═══ Texto proporcionado
R. Lo que yo busco no es tanto una estética como una dignidad de las personas y sus espacios, que tal vez sí mute en una estética, o una moral o una política. Cuanto más trabajada esté una intimidad, más política será. Al final, un retrato justo no consiste en filmar la vida de las personas de un barrio de manera superficial. Hay que pensar que esas personas tienen los mismos sentimientos, la misma psicología, el mismo dolor, la misma alegría o exaltación que los demás.
Un abismo de diferencias
P. ¿Hoy en día, los autores reflexionan poco sobre estos aspectos?
R. En cuanto a estética, el cine está en unos niveles muy bajos en la actualidad, se le pide muy poco. Pienso en las películas de Dreyer, de Mizoguchi o de Buñuel, y veo un abismo de diferencias. Tal vez la imagen o la estética de Vitalina Varela parece exuberante o sublime, pero hace 40 o 50 años te garantizo que todas las películas aspiraban a cosas parecidas. Si ves un filme de Bresson te das cuenta de que hay un oficio y un arte de la mirada y la escucha muy elevado, complicado y profundo. Hoy todo está un poco más limitado.
P. ¿De dónde surge la apuesta por el claroscuro?
R. La primera razón para que la luz sea así en mis películas es que en el barrio de Fontainhas penetraba de una manera muy indirecta en las casas y en las calles, como en una medina árabe o en un pueblo africano. Las ventanas eran pequeñas y cortaban la luz directa, que se disfruta poquísimos minutos al día. Es una luz reflejada, partida, quebrada… Además, estos barrios fueron construidos también para guardar secretos, porque todos estos inmigrantes necesitan de alguna manera esconderse. Son comunidades que están condenadas antes de llegar a Europa. Todo ello nos lleva a esa dicotomía entre luz y sombra. Por último, si te fijas en las casas del barrio de Fontainhas, están repletas de bolsos y maletas, que dan la sensación de peligro e inseguridad. Y ese miedo provoca esa sombra amenazadora.
Un mundo de fragmentos
P. ¿Qué le ha ofrecido Lisboa a esta comunidad?
R. Muy poco. La historia de la emigración, sobre todo africana, es triste. Hay una enorme melancolía por todo lo que se hizo mal en Angola, Mozambique, Cabo Verde o Brasil, porque nos aproximamos a ellos con poca generosidad. Fue una cuestión de Iglesia y armas de fuego. Y lo mismo ocurre con la inmigración. El 80 % de los inmigrantes masculinos se dedica a la construcción, mientras que las mujeres se emplean en labores de limpieza. Los africanos con estudios superiores o poder se cuentan con los dedos de las manos. La comunidad caboverdiana está mal integrada y nunca ha logrado el respeto y la vida decente que merecía.
P. ¿Cómo valora todo lo que nos está pasando con la pandemia del coronavirus?
R. Creo que como sociedad vamos a salir peor de esta crisis. El capitalismo ha encontrado un acelerador con la pandemia. En el cine se ve muy bien, porque estaba ya inmerso en una etapa complicada respecto a la relación con el espectador. Una película ya no es una cuestión de proyección ni hay una idea de grandeza. Hemos entrado en una fase rapidísima de streaming y ya no hay tiempo para reflexionar en medio de tantas imágenes. Quizá resistan los museos, las cinematecas y las pequeñas salas de arte y ensayo, pero vamos camino de un mundo más individualista de pequeñísimos fragmentos. Nada estará entero a partir de ahora, todo será ínfimo y estará quebrado. En este contexto, trabajar como yo lo hago con el tiempo, el silencio y en profundidad será cada vez más extravagante. Tengo mucho miedo de que todo sea más desastroso. De hecho, la palabra más para mí es horrorosa. Deberíamos decir siempre menos, por salud mental, existencial y moral.
══════
**Su objetivo**.
Según la entrevista, ¿a qué se dedica el 80 % de los inmigrantes masculinos?
═══ Datos para examinar
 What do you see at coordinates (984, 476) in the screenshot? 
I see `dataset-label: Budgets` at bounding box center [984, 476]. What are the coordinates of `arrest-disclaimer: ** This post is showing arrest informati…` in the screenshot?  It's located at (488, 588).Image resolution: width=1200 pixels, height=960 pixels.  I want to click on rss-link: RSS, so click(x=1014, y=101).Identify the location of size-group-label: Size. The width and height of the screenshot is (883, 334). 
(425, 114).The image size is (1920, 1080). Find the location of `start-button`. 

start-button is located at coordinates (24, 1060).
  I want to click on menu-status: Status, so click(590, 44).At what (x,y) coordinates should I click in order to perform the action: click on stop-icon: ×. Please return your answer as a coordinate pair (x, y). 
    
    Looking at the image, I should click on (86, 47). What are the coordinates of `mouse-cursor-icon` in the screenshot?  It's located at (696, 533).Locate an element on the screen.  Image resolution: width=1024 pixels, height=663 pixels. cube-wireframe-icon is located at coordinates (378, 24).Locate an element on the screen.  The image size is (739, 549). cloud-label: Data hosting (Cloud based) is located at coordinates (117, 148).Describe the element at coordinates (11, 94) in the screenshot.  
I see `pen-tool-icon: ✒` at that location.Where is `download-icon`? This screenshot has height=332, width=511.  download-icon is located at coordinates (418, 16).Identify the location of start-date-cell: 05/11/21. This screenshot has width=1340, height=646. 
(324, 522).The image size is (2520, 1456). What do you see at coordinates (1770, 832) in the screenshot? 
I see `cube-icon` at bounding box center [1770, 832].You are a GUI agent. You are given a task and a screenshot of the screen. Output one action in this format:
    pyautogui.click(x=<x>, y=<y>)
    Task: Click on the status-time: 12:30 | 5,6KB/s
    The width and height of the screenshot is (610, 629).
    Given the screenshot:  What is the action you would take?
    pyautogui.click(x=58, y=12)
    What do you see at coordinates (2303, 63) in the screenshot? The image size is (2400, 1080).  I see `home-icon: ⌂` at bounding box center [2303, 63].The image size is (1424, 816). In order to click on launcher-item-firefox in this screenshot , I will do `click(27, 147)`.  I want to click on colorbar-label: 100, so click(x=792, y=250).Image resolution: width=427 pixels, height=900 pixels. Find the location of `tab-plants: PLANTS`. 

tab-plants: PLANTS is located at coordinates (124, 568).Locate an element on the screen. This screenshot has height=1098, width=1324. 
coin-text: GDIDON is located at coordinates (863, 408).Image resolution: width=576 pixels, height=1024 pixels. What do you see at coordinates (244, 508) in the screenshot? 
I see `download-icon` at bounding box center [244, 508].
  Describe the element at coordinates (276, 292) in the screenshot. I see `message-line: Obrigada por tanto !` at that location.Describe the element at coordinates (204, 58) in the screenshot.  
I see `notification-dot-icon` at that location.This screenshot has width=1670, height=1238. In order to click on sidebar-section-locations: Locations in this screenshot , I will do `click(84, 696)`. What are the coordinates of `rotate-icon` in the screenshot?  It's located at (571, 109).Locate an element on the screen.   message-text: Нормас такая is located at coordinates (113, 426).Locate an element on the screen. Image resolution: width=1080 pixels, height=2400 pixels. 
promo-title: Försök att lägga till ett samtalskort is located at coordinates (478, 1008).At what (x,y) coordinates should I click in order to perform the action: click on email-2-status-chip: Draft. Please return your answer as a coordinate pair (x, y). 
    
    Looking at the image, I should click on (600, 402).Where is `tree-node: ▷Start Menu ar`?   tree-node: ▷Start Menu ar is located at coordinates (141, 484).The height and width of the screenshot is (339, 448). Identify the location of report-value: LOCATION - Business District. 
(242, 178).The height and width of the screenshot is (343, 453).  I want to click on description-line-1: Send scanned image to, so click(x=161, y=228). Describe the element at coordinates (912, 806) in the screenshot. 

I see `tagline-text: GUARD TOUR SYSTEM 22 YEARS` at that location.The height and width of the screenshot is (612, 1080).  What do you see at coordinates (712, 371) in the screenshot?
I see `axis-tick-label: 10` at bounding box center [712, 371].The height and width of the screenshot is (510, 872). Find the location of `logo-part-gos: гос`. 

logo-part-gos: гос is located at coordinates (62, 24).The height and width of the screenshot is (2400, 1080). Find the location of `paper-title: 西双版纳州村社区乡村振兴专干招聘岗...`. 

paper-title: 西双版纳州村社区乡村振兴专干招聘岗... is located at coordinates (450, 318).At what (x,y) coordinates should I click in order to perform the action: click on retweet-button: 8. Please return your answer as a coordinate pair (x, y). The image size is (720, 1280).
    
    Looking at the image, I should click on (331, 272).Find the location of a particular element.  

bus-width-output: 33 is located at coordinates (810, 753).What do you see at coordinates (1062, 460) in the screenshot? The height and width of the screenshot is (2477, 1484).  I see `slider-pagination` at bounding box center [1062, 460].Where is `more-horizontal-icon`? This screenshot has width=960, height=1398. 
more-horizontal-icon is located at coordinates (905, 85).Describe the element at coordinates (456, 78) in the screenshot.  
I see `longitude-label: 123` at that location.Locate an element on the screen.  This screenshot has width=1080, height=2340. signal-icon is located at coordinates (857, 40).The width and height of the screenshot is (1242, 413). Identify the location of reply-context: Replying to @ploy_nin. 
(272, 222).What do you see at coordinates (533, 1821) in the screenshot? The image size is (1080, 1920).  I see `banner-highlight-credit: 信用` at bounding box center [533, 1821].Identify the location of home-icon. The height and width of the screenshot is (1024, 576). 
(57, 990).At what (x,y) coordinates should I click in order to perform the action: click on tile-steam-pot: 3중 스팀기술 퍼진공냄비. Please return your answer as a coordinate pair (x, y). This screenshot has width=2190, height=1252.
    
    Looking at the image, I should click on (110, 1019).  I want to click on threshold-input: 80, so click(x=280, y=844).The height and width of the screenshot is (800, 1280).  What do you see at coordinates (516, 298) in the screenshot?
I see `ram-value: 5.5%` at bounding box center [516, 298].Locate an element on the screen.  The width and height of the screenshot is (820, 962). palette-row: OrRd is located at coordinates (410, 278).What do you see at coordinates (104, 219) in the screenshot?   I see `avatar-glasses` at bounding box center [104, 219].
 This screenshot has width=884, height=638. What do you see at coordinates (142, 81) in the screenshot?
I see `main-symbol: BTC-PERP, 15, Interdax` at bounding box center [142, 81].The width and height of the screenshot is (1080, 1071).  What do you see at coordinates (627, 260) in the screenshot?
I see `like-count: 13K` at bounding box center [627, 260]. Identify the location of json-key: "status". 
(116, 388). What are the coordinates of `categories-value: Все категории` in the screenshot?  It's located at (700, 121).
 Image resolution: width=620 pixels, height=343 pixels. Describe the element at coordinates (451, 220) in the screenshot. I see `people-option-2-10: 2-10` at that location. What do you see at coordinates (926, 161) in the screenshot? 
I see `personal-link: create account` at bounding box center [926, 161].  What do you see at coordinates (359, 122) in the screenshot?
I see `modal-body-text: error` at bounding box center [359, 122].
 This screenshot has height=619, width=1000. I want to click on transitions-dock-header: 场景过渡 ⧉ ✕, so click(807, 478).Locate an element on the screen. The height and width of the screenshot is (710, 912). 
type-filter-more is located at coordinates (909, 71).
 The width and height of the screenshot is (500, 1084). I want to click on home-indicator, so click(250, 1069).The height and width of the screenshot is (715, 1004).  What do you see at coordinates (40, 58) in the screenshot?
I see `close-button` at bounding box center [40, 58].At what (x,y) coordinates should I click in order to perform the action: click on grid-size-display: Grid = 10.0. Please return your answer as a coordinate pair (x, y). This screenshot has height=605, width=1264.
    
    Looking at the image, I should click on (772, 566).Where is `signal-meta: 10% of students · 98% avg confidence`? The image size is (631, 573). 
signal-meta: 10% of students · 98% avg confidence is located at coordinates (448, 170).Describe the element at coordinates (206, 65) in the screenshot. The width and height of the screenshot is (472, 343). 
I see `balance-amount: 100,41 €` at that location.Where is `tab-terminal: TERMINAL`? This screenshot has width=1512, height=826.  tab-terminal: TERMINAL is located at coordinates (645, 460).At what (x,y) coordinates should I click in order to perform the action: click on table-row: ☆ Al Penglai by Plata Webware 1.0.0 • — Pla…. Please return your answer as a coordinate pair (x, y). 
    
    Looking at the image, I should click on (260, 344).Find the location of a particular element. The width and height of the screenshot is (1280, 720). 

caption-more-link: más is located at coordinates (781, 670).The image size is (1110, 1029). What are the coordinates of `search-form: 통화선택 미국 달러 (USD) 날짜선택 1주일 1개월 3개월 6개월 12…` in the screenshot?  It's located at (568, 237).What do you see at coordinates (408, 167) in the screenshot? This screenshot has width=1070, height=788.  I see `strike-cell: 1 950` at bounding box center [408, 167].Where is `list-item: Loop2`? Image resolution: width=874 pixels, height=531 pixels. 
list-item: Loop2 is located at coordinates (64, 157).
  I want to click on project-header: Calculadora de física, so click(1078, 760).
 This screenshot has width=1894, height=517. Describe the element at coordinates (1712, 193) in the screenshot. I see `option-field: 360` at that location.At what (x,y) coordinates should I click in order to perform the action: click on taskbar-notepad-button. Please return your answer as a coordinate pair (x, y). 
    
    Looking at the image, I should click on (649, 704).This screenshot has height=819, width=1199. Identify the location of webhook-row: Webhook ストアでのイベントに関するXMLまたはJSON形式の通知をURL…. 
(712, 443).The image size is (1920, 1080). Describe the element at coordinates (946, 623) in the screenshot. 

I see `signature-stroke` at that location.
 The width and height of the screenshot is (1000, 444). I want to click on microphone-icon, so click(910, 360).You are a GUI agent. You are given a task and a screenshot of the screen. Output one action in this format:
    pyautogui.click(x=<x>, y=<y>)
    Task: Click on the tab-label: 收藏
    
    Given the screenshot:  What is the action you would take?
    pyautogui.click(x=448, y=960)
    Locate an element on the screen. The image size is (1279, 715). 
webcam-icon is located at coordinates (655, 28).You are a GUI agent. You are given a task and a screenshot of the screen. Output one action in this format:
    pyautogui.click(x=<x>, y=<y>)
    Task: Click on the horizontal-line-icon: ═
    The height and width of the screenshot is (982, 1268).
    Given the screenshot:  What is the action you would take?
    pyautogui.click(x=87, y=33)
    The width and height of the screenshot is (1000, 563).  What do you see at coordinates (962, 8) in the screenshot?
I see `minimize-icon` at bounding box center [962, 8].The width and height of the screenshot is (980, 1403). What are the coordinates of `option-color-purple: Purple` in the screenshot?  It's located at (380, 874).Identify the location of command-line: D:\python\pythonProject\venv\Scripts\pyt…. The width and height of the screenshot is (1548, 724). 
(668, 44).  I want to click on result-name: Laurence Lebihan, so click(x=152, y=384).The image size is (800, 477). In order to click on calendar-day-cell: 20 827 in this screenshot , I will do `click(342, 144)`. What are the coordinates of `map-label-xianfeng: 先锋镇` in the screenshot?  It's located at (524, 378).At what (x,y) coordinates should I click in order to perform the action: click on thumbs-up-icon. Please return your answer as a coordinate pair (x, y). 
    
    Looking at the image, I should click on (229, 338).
══════
**Resultado del ejercicio**.
A la construcción.